● **RECORDS**
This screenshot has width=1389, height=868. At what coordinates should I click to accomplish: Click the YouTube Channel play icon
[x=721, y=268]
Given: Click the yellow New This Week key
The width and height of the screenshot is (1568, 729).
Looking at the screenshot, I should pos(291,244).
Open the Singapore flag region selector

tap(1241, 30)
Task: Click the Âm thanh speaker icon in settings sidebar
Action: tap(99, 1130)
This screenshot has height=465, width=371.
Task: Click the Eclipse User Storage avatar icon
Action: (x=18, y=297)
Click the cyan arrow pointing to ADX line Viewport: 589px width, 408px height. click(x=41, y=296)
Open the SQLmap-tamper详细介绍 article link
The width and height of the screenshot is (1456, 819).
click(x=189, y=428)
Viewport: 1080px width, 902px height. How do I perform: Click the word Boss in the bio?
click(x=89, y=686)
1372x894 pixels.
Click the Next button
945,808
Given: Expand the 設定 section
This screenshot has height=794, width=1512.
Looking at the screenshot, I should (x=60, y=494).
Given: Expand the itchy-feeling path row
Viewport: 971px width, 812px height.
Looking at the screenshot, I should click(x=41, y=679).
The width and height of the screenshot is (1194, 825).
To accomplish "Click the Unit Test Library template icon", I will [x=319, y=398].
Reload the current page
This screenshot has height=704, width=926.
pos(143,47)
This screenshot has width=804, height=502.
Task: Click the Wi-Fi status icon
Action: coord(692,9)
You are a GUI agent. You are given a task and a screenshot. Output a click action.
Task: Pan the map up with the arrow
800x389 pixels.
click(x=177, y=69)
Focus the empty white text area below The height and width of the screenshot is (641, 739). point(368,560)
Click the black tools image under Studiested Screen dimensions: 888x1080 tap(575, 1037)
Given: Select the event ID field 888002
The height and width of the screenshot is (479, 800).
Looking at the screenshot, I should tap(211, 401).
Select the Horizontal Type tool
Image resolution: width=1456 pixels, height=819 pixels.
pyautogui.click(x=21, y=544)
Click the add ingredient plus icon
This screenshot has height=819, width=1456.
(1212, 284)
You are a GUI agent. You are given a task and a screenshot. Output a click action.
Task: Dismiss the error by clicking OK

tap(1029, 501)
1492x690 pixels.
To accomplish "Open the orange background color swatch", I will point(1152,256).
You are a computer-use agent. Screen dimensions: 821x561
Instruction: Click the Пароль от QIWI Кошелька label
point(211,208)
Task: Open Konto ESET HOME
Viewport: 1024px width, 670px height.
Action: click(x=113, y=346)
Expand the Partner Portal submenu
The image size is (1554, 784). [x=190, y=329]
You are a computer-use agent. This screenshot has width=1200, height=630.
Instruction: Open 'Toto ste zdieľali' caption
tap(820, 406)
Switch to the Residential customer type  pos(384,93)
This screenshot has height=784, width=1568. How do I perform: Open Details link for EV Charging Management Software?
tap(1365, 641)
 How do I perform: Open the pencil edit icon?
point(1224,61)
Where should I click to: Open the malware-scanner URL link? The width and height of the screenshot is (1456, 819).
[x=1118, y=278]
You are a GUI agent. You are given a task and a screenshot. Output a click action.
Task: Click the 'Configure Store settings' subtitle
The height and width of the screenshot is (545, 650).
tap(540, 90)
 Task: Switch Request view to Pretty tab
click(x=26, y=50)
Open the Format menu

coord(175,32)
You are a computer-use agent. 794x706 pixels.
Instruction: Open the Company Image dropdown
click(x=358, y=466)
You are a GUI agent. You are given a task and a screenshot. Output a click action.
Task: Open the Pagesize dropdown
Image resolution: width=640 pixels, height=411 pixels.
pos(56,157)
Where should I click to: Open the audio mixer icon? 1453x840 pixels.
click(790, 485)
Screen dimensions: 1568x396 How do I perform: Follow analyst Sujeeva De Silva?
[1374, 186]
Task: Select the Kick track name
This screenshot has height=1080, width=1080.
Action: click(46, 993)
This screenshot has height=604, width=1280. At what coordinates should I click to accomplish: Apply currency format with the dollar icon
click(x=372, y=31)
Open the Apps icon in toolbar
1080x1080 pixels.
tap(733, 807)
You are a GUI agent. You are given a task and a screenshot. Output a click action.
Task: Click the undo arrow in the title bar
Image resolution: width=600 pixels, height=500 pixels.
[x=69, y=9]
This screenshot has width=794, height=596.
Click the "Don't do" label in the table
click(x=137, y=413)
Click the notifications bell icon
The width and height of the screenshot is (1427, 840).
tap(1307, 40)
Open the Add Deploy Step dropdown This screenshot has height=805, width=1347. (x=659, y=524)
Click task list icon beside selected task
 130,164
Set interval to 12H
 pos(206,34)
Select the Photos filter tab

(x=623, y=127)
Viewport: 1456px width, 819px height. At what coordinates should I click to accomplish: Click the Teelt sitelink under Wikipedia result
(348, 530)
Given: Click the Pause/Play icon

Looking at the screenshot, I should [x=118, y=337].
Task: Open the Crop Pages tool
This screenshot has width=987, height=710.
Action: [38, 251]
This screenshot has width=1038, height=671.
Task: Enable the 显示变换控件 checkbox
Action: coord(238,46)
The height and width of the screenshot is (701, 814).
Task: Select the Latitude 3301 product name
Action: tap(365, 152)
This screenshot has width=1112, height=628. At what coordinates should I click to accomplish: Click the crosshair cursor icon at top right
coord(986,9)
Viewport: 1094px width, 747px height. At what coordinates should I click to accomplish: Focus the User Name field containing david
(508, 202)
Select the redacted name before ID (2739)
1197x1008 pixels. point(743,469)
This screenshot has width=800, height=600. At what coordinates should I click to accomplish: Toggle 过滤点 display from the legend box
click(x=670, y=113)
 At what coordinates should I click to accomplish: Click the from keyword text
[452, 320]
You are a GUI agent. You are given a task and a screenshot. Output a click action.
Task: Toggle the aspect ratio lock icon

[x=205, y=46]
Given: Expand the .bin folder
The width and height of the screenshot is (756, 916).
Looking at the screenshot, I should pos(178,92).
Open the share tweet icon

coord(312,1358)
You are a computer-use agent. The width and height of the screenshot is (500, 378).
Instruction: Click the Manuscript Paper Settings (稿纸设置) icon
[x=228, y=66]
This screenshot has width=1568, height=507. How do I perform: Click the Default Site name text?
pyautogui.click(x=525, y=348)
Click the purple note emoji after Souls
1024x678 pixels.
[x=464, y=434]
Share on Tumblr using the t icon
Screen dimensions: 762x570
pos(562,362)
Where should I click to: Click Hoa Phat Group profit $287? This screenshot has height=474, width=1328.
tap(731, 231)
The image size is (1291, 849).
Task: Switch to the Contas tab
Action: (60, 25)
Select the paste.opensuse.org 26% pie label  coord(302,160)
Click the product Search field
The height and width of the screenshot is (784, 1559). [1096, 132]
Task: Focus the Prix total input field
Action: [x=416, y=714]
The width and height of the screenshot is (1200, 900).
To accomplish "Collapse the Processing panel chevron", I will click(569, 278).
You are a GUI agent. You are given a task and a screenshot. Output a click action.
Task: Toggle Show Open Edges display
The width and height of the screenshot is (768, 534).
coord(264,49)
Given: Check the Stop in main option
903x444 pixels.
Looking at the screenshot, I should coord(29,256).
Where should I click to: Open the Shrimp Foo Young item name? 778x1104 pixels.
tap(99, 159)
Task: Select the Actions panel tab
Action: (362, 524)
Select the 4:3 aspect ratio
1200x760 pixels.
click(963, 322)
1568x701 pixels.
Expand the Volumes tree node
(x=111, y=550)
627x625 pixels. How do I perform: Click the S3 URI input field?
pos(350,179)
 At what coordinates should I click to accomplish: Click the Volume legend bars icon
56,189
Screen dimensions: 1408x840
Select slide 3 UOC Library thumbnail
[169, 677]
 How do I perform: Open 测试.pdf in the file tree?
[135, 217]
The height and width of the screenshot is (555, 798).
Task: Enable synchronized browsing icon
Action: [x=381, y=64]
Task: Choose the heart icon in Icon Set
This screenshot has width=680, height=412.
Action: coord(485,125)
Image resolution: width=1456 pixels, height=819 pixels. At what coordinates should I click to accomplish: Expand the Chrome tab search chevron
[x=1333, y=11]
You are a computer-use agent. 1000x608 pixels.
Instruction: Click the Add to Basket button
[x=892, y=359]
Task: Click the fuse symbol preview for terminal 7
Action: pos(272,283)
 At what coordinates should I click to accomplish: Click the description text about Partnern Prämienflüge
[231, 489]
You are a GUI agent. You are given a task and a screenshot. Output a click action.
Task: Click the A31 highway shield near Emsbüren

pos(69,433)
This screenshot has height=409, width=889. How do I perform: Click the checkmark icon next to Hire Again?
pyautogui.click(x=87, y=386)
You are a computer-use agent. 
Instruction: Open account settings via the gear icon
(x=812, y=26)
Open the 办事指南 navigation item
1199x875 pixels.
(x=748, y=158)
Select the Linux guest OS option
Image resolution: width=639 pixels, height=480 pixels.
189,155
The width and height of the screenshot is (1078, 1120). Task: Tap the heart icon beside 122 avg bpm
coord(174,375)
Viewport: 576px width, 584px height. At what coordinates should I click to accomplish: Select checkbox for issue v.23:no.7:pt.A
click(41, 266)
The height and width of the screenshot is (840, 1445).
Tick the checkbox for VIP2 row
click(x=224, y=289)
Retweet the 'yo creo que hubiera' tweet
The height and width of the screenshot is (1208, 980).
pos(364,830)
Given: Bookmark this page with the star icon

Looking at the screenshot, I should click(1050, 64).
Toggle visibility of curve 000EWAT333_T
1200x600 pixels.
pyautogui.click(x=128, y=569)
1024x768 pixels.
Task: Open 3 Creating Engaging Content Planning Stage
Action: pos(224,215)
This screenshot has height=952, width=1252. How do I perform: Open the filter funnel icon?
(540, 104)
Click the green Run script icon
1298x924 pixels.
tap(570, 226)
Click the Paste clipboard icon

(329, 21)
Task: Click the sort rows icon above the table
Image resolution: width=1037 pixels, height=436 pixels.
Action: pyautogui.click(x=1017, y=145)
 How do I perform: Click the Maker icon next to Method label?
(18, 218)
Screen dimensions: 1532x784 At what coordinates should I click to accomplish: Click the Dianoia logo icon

● **REQUIRED TASK**
Please list every line of the entries above that contains the word "filter", matching its case exactly.

● **EXERCISE SOLUTION**
Select the Photos filter tab
This screenshot has height=952, width=1252. How do I perform: Open the filter funnel icon?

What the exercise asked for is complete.